▶ [Assignment]
Could you print each of the records below exactly?

(Extracted data entries)
○ ○ ○ ○

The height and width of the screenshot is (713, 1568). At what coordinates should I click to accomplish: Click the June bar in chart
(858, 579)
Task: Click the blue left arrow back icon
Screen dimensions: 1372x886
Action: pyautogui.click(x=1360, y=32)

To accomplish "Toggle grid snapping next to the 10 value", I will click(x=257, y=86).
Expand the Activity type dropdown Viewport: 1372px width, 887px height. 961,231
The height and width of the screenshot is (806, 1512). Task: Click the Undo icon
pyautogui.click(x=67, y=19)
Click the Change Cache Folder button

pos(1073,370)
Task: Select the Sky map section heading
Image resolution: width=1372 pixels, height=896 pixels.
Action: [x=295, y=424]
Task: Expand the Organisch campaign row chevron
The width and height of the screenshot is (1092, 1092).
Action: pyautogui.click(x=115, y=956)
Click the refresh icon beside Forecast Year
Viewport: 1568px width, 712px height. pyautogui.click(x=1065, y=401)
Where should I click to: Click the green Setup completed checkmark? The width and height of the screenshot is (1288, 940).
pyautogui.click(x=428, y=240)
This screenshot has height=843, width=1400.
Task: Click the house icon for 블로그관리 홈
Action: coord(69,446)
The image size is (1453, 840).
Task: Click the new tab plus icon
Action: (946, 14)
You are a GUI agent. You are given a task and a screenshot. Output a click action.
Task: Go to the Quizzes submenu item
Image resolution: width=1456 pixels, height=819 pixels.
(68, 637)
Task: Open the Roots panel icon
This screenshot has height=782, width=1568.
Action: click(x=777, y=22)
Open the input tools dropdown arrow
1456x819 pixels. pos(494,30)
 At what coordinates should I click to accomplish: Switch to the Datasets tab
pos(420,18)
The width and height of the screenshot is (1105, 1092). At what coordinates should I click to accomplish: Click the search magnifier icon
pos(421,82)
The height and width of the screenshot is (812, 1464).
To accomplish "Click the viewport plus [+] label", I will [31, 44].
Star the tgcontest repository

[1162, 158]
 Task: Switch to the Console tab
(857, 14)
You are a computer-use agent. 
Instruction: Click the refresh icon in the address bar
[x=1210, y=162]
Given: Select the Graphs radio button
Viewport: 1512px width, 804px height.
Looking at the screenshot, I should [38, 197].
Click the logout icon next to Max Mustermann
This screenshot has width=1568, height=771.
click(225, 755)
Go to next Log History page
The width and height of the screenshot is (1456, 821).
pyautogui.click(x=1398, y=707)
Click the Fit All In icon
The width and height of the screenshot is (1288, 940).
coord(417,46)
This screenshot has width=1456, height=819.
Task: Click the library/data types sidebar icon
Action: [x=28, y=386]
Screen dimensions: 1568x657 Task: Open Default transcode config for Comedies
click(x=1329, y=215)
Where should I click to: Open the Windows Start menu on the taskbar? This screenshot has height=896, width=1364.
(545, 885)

○ ○ ○ ○

▶ [Solution for this exercise]
The height and width of the screenshot is (713, 1568). At what coordinates should I click to accomplish: Click the June bar in chart
(858, 579)
Task: Click the blue left arrow back icon
Screen dimensions: 1372x886
Action: pyautogui.click(x=1360, y=32)

To accomplish "Toggle grid snapping next to the 10 value", I will click(x=257, y=86).
Expand the Activity type dropdown Viewport: 1372px width, 887px height. 961,231
The height and width of the screenshot is (806, 1512). Task: Click the Undo icon
pyautogui.click(x=67, y=19)
Click the Change Cache Folder button

pos(1073,370)
Task: Select the Sky map section heading
Image resolution: width=1372 pixels, height=896 pixels.
Action: [x=295, y=424]
Task: Expand the Organisch campaign row chevron
The width and height of the screenshot is (1092, 1092).
Action: pyautogui.click(x=115, y=956)
Click the refresh icon beside Forecast Year
Viewport: 1568px width, 712px height. pyautogui.click(x=1065, y=401)
Where should I click to: Click the green Setup completed checkmark? The width and height of the screenshot is (1288, 940).
pyautogui.click(x=428, y=240)
This screenshot has height=843, width=1400.
Task: Click the house icon for 블로그관리 홈
Action: coord(69,446)
The image size is (1453, 840).
Task: Click the new tab plus icon
Action: (946, 14)
You are a GUI agent. You are given a task and a screenshot. Output a click action.
Task: Go to the Quizzes submenu item
Image resolution: width=1456 pixels, height=819 pixels.
(68, 637)
Task: Open the Roots panel icon
This screenshot has height=782, width=1568.
Action: click(x=777, y=22)
Open the input tools dropdown arrow
1456x819 pixels. pos(494,30)
 At what coordinates should I click to accomplish: Switch to the Datasets tab
pos(420,18)
The width and height of the screenshot is (1105, 1092). At what coordinates should I click to accomplish: Click the search magnifier icon
pos(421,82)
The height and width of the screenshot is (812, 1464).
To accomplish "Click the viewport plus [+] label", I will [31, 44].
Star the tgcontest repository

[1162, 158]
 Task: Switch to the Console tab
(857, 14)
You are a computer-use agent. 
Instruction: Click the refresh icon in the address bar
[x=1210, y=162]
Given: Select the Graphs radio button
Viewport: 1512px width, 804px height.
Looking at the screenshot, I should [38, 197].
Click the logout icon next to Max Mustermann
This screenshot has width=1568, height=771.
click(225, 755)
Go to next Log History page
The width and height of the screenshot is (1456, 821).
pyautogui.click(x=1398, y=707)
Click the Fit All In icon
The width and height of the screenshot is (1288, 940).
coord(417,46)
This screenshot has width=1456, height=819.
Task: Click the library/data types sidebar icon
Action: [x=28, y=386]
Screen dimensions: 1568x657 Task: Open Default transcode config for Comedies
click(x=1329, y=215)
Where should I click to: Open the Windows Start menu on the taskbar? This screenshot has height=896, width=1364.
(545, 885)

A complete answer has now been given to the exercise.